→ Exercise details
For the listing below, show each line that includes the string "Task".

→ Data extracts
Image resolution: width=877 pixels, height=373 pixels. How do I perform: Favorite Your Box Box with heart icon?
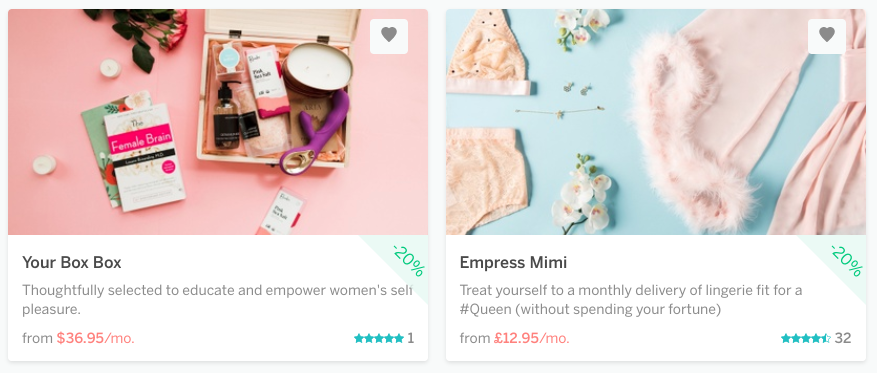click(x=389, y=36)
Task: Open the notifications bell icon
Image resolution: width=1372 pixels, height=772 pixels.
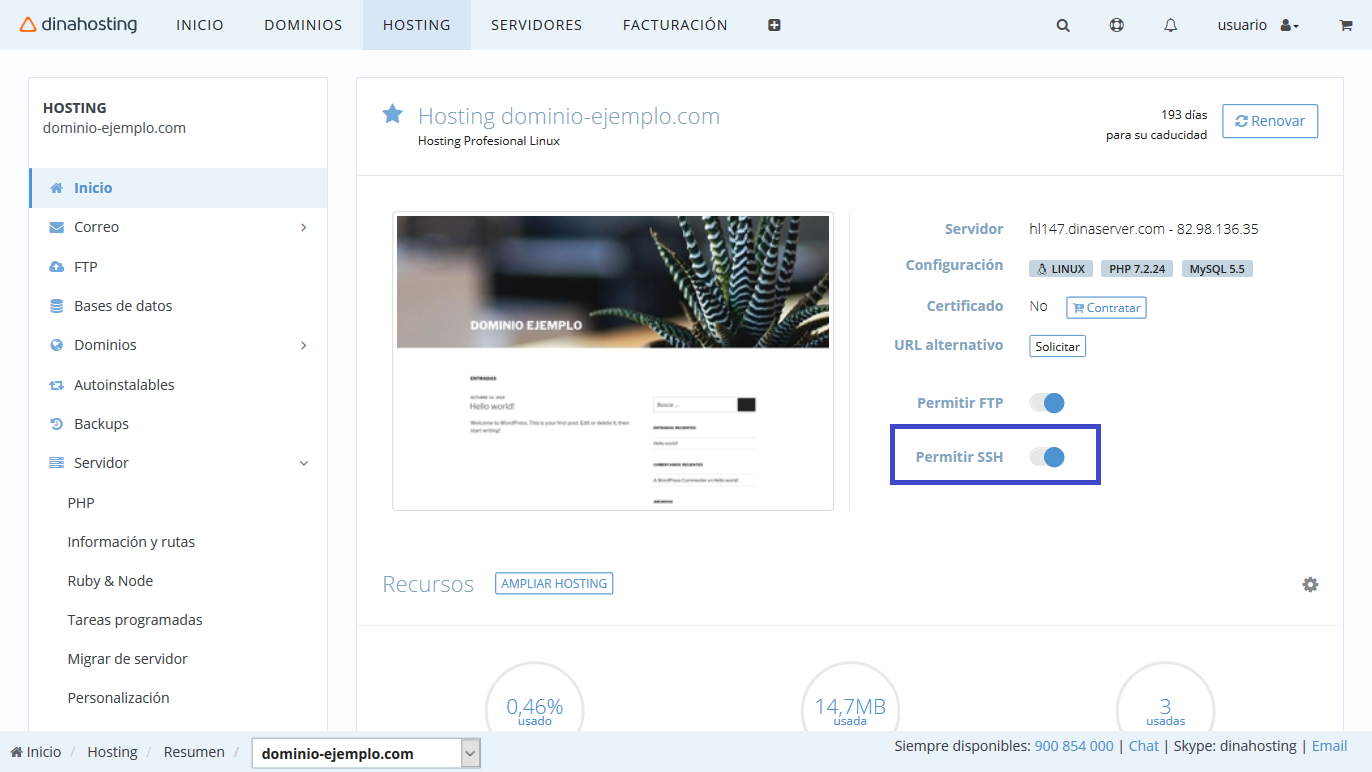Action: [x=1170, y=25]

---

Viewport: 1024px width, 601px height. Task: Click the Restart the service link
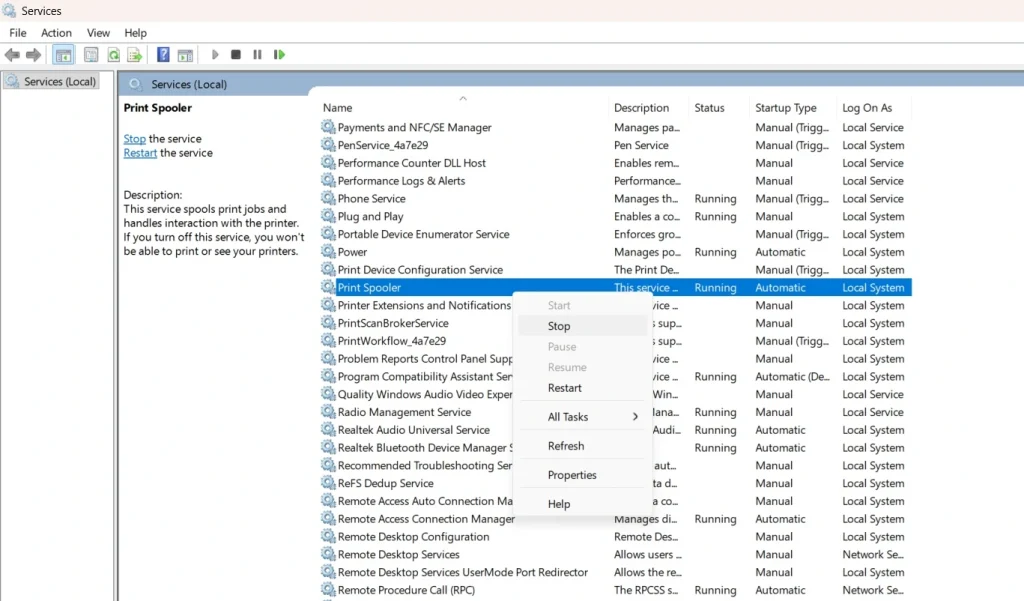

→ Exercise output
Task: Open the notifications bell icon
Viewport: 1024px width, 601px height. Task: Click the Restart the service link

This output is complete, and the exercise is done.